RSS over XMPP

Journal started Jul 3, 2006


It's interesting, if you made RSS over XMPP instead of HTTP, it would solve a whole lot of problems. Nobody does that though to my knowledge. XMPP, the jabber instant protocol, is much better for that sort of stuff. For one thing there's already a specification for publish/subscribe type interaction. For another thing, even ignoring the pubsub system, the process of creating accounts and adding buddies itself is a publish/subscribe sort of interaction. To publish one needs only send a message to every buddy on the list, and to subscribe one needs only to request authorization to be on the list, and allow that JID to send you messages.

I envision a pseudo-jabber client, that creates and logs onto an account you set up, and when that client receives a RSS entry it displays it or plays it or saves it for you to peruse later, and a second pseudo-jabber client that does the same, but sends new RSS entries to all buddies on its list. Anyone subscribing with their normal text client would just see RSS XML being sent as instant messages, or maybe nothing at all if the namespace changes enough.

The problem with RSS over HTTP is, when you update your feed, there's no way to tell other people it's been updated.
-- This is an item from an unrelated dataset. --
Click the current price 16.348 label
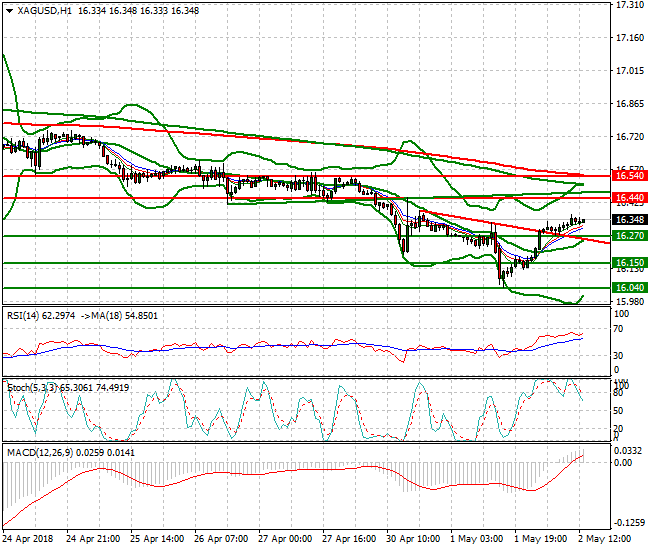The image size is (650, 550). pos(629,220)
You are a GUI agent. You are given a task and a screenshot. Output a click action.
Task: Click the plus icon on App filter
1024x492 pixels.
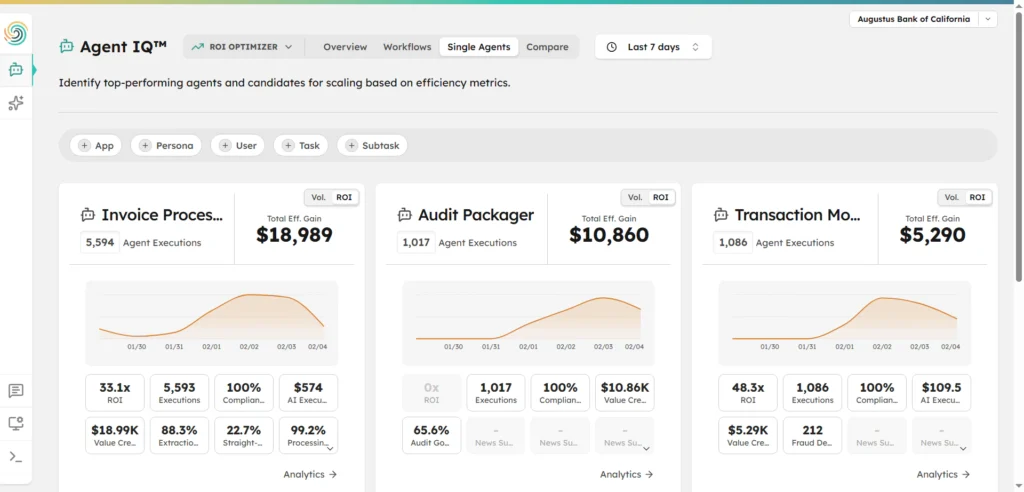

You have to tell them to call you at regular intervals, and then when they ask you for the page every hour you say, "No it's not changed. No it's not changed. No, it's not changed" wasting both time and trouble, until finally you say, "It's changed!" Then they download the new entry. Another problem is because RSS feeds are stored on a file with multiple entries in it, clients tend to request the whole file just to get the most recent changes, since they can't tell how much of the file has changed until they download it.

RSS over XMPP would solve that in several ways. First off when you update your feed, it tells other people by sending IMs to them, intercepted and processed by their own clients. No callbacks, polling, or any other time wasting junk. You update, you send. Second off, you don't have to store RSS feeds as a file with multiple entries. Heck you don't have to store it at all. Just generate the newest entry, queue it up to send to each person on your buddy list, and then forget the newest entry since it's guaranteed that jabber servers will hold onto those messages until they're assuredly delivered.